# show cats



## natty01 (Sep 4, 2011)

im pondering showing cats . i know nothing about it .

ive read that you can show household pet cats at shows and neutered cats .
what id like to know is what if you get a pedigree cat that is not registered or a pedigree that is not considered show quality can that be shown in the pet cat class or not . and if you get a moggy or unregistered cat do you have to register it somewhere before it can be shown?.


----------



## carly87 (Feb 11, 2011)

Any cat, pedigree or otherwise, can be shown in the pet section as long as it's neutered and registered with the GCCF. It doesn't have to be a pedigree to be registered, but it does have to be registered to be shown.


----------



## natty01 (Sep 4, 2011)

carly87 said:


> Any cat, pedigree or otherwise, can be shown in the pet section as long as it's neutered and registered with the GCCF. It doesn't have to be a pedigree to be registered, but it does have to be registered to be shown.


thanks , so what do they look for in the pet section ? how do the pet class and normnal breed classes differ if you can show a pedigree in either ? oh is that neutered cats can only be shown in the pet class ? im not interested in breeding so any cat that i got would be neutered regardless of it being a moggy or pedigree. i have a little girl cat but i dont think she would be any good for being shown as she doesnt care to be held and from what ive seen of cat shows the judge takes them out of the cage and holds them . i dont think she would like that at all . given that shes female if i got another cat would it be better to get a male or female . ive only ever had female cats before.


----------



## rcmadd (Feb 6, 2011)

there are 2 sections in household pets..
1 none pedigree
2 pedigree

you can show any pet as long as you know which part to put them in...

basically none ped is for all moggies
pedigree is for all cats of known parentage even if both differant breeds..ie.. ragdoll cross BSH or they are not up to the point standards of the GCCF

we have cats in ped pet as they are not up to standard eg.. our blue bi colour ragdoll boy has too much white on his face so he goes as ped pet

the main things they look for in pets is temperment.. looks.. grooming ..


----------



## natty01 (Sep 4, 2011)

rcmadd said:


> there are 2 sections in household pets..
> 1 none pedigree
> 2 pedigree
> 
> ...


tharts cool i didnt know that thanks. are there lots of shows with the pet classes or not many . it definatly sounds the way to go since im more interested in getting a freindly pretty cat rather than one with a posh show background as i dont want to breed i just thought it might be a nice hobby to start .


----------



## lymorelynn (Oct 4, 2008)

I'd suggest going along to a couple of shows to see how things work  You can find a list on the GCCF website and I'm sure most of them will have pet classes.

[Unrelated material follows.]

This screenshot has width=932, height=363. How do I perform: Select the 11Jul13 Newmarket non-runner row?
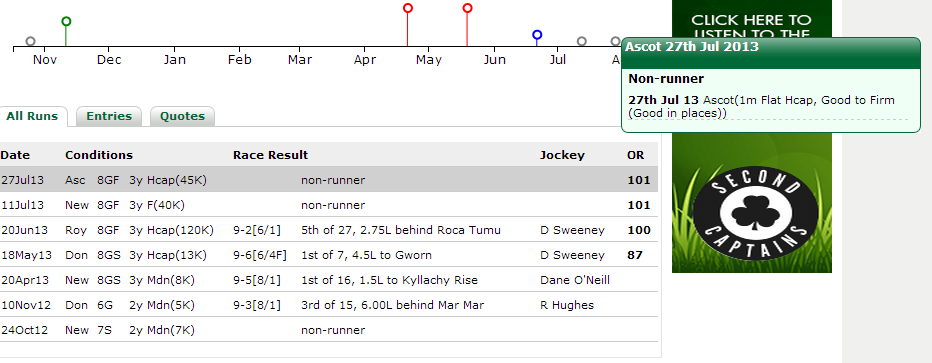[329, 205]
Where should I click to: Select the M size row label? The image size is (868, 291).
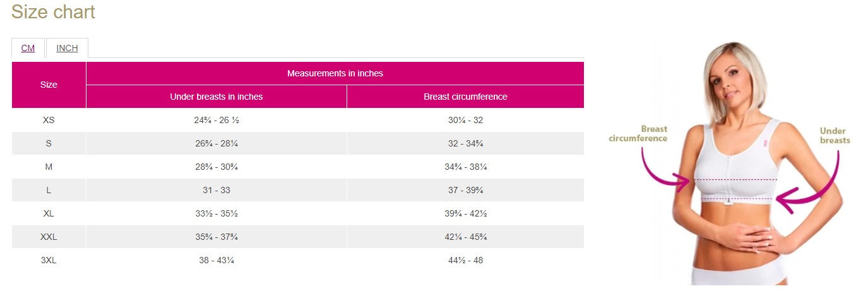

Of course it's the big show, the Supreme, at the NIC Birmingham this Saturday - not far from you if you wanted to have a look there.


----------



## carolmanycats (May 18, 2009)

carly87 said:


> Any cat, pedigree or otherwise, can be shown in the pet section as long as it's neutered and registered with the GCCF. It doesn't have to be a pedigree to be registered, but it does have to be registered to be shown.

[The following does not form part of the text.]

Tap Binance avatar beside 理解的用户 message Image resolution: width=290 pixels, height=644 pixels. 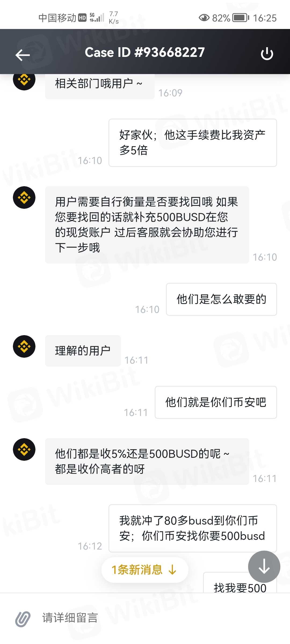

Not entirely true  cats shown in the Household Pet section do NOT have to be registered, several of the pedigree cats shown in the Pedigree Pet section ARE registered but as pedigrees, at the moment the GCCF has no registration scheme for HPs, non or pet peds, only pedigree cats shown in the pedigree section have to be registered. All cats shown as HPs, however, have to be neutered by 6 months old.

Carol


----------



## carolmanycats (May 18, 2009)

As regards showing, then yes, temperament is the main criteria for the HPs, with grooming and condition also important, so a cat that is not keen on being handled would probably not do as well. Pretty much every show has an HP section. 

Nowadays there are set classes, split by coat length (long/semi long and short) , colour - self with or without white (ie a single or two coloured cat, black, black & white etc), tabby, ginger tabby and tortie, and anything else - and sex, and certificates are awarded similar to in the pedigree section so HPs can now win the same level of titles as the pedigrees - theirs are called Master Cat instead of Champion or Premier and the basic MC can be gained then Grand Master Cat, Imperial and Olympian - each title requires 3 or 5 certifiactes (awarded for winning the class if the judge feels the cat is worthy of it) from 3 or 5 different judges, then the cat moves up to the next level 

It is great fun and the majority of people in the section are friendly, althoguh as with any competitive hobby there are always some who take it TOO seriously 

Going to a show to see how it all works first is an excellent idea.

Carol


----------



## raggs (Aug 3, 2008)

Here is a link to the GCCF show list, just about all shows run a pet section and your in the right area as there are lots of shows in the midlands area throughout the year......best wishes.........Chris

http://www.gccfcats.org/showsnew.html


----------



## carolmanycats (May 18, 2009)

And the HP info leaflet, sorry, have to post this as not only does it explain things it also has a rather special cat on the front LOL

http://www.gccfcats.org/pdf/hhpinfoforexh.pdf


----------



## natty01 (Sep 4, 2011)

dear god its complicated !


----------



## rcmadd (Feb 6, 2011)

its not really....


----------



## natty01 (Sep 4, 2011)

rcmadd said:


> its not really....


my mind is boggled already lol
i guess its easier when you have an actual cat so you know what is relevant to your particular cat . i think if i do this i will need a mentor to make sure im doing everything right with regard to entering the correct classes .


----------



## carolmanycats (May 18, 2009)

It's really not as complicated as it seems, you just need a well groomed, friendly cat in good condition, neutered if over 6 months old and up to date with its vaccinations. Then once you are sure you know what coat length and colour and sex it is .... the rest is easy LOL.

Seriously, visit a few shows first. There's the Supreme this Saturday as has already been said then there is the Maidstone and Medway in December at Bracknell I think, and several shows together on the one day at Stoneleigh in january.


----------



## natty01 (Sep 4, 2011)

yes definatly plan to go to a few shows , been to a few in the past but only as a spectator .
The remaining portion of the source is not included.